CHECK YOUR UNDERSTANDING ::
1) In the article below on the auto parts price-fixing investigation, list every company whose offices FBI agents in Detroit raided.
2) According to the article below on the auto parts price-fixing investigation, how much in fines have the charged individuals and companies collectively agreed to pay?
3) Write the next part of the article below on the auto parts price-fixing investigation, starting after its final sentence.

SELECTED EXTRACT ::
--- START ---

So far, 34 individuals have been charged and 27 companies have pleaded guilty or agreed to do so, the Justice Department says. Collectively, they have agreed to pay more than $2.3 billion in fines. New cases have arisen with regularity, with Attorney General Eric Holder promising last September that investigators "would check under ever hood and kick every tire."


The most recent development came Thursday, when an executive from a Japanese company was charged with conspiring to fix the prices of heater control panels sold to Toyota and with persuading workers to destroy evidence.


Officials say the investigation stands out not just for its scope but also for the cooperation the authorities have received from Japan, Australia and other countries. Despite the challenges of prosecuting foreign nationals, the Justice Department has won guilty pleas from a series of Japanese executives who opted to get their punishment over with rather than remain under indictment in their home countries and subject to career-crippling travel restrictions.


Though the techniques and strategies sometimes differed, the executives generally carried out the collusion by trading coded emails, meeting at remote locations and destroying documents to avoid paper trails.


With an eye toward eliminating competition and maximizing profits, they exploited an industry that experts say is in some ways vulnerable to collusion: There are a finite number of purchasers and suppliers, there's steady pressure among companies to cut prices — and car parts, unlike certain products that have a great deal of variability — are generally standardized and homogeneous.


"The firms will just make more money if they're able to reach and stick to an agreement to collectively charge higher prices so that customers can't get them to bid against each other," said Spencer Weber Waller, director of the Institute for Antitrust Consumer Studies at the Loyola University Chicago law school. "The problem is, of course, it's a felony in the United States."


The Justice Department first publicly surfaced aspects of the investigation when FBI agents in Detroit raided the offices of Denso Corp, Yazaki North America and Tokai Rika. All three companies have pleaded guilty to their roles in price-fixing and bid-rigging schemes.


Since the raids, the probe has broadened to encompass about $5 billion worth of auto parts, including seat belts, ignition coils, steering wheels, air bags, windshield wipers and rubber parts that dampen vibration.

--- END ---

RECORD EXCERPTS ::

--- START ---

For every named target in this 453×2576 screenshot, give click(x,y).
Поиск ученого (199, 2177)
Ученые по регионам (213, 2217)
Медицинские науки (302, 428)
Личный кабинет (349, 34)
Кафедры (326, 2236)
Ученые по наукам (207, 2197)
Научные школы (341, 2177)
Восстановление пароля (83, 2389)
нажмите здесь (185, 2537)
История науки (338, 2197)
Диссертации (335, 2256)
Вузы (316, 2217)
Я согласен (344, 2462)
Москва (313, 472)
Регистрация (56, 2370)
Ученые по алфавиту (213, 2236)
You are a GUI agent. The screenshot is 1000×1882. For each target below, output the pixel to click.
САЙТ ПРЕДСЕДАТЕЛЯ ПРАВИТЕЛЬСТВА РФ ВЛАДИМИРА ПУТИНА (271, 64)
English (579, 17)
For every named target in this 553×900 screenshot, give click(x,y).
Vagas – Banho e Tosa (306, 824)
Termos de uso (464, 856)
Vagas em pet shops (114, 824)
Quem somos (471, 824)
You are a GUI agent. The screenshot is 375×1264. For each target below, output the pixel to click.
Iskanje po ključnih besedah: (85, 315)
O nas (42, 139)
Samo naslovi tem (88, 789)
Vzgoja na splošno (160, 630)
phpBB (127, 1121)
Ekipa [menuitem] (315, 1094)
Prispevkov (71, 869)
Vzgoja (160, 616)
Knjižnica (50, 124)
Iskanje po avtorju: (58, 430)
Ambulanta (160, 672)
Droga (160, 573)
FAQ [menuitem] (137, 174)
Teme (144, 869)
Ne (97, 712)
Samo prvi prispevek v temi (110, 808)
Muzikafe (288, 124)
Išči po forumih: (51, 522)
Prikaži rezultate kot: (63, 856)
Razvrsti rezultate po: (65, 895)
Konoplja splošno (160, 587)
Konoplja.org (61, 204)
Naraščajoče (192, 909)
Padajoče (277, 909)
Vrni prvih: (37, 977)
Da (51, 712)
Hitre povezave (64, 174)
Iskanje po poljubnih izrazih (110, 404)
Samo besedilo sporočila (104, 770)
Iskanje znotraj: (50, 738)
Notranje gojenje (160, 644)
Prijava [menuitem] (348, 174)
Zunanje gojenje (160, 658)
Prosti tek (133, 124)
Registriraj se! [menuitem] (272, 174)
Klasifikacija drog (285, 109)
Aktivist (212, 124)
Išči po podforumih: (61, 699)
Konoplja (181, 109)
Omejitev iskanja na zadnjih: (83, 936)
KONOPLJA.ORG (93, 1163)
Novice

--- END ---

ANSWER SECTION ::
1) Denso Corp, Yazaki North America, Tokai Rika

2) More than $2.3 billion.

3)
Similar cartels have formed in industries ranging from oil and gas to cement and vitamins, though there's debate among economists about how long they can last, given the constant incentive for one member to cheat the others and the tendency to collapse under their own weight as they keep growing, said Daniel Crane, a University of Michigan law professor.


But the collusion in these cases, which in some instances lasted more than a decade, was "deftly done," said Joe Wiesenfelder, executive editor of Cars.com, who has followed the auto parts investigation.


"If they get too greedy and they make their prices too high, then someone smells a rat," he said. "When they set their prices and fixed their prices, they had to do it in a way that wasn't obvious and that took into account the entire market, including suppliers that weren't involved."


Wiesenfelder said that while the collusion affected car consumers, it's hard to tell how much the investigation has been noticed by the average driver.


"It's kind of abstract to consumers," he said. "It's not that prices were fixed on cars. That would really hit home."


But there are indications the industry is chastened.


For instance, Bridgestone Corp., a tire and rubber company that pleaded guilty this year, announced that it would strengthen its compliance, discipline employees and withhold a portion of compensation from certain board members and executives.


Meanwhile, the Justice Department says it's looking into additional misconduct in an investigation that bears all the hallmarks of classic antitrust law-breaking.


"This one," Snyder said, "has it all."